**Supplied data**:
______

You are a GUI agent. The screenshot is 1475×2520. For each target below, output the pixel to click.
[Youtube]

______

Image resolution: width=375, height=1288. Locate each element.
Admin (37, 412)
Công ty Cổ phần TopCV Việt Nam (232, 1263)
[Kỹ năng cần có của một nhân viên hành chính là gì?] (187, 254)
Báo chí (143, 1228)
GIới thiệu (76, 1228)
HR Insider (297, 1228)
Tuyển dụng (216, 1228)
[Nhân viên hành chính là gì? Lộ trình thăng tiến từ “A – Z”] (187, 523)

______

**What this task involves**: Please return only the lines above, starting at the line that has "Admin (37, 412)" and ending at the line that has "[Nhân viên hành", keeping both and leaving each one unchanged.

**Output of the task**:
Admin (37, 412)
Công ty Cổ phần TopCV Việt Nam (232, 1263)
[Kỹ năng cần có của một nhân viên hành chính là gì?] (187, 254)
Báo chí (143, 1228)
GIới thiệu (76, 1228)
HR Insider (297, 1228)
Tuyển dụng (216, 1228)
[Nhân viên hành chính là gì? Lộ trình thăng tiến từ “A – Z”] (187, 523)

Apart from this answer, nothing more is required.